Exercise prompt » Where the records below show a line containing "Instruction: Click the Pakketten house icon", start copying; end with the line containing "Click the ellipsis", and copy it too.

The input »
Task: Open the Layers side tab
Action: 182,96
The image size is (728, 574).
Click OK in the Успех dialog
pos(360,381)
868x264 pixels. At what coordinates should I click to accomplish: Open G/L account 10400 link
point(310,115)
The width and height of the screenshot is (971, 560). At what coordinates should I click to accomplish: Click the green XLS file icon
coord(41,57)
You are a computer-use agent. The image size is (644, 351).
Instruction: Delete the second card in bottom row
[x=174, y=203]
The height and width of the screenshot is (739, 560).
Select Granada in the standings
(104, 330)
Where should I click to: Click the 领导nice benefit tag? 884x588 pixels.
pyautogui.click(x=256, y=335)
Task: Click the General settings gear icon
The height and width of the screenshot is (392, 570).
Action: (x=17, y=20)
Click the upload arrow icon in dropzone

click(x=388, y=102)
==
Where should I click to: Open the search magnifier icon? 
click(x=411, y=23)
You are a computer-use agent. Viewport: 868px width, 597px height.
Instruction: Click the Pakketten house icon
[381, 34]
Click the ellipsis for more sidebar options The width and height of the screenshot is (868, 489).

Written response »
Instruction: Click the Pakketten house icon
[381, 34]
Click the ellipsis for more sidebar options The width and height of the screenshot is (868, 489).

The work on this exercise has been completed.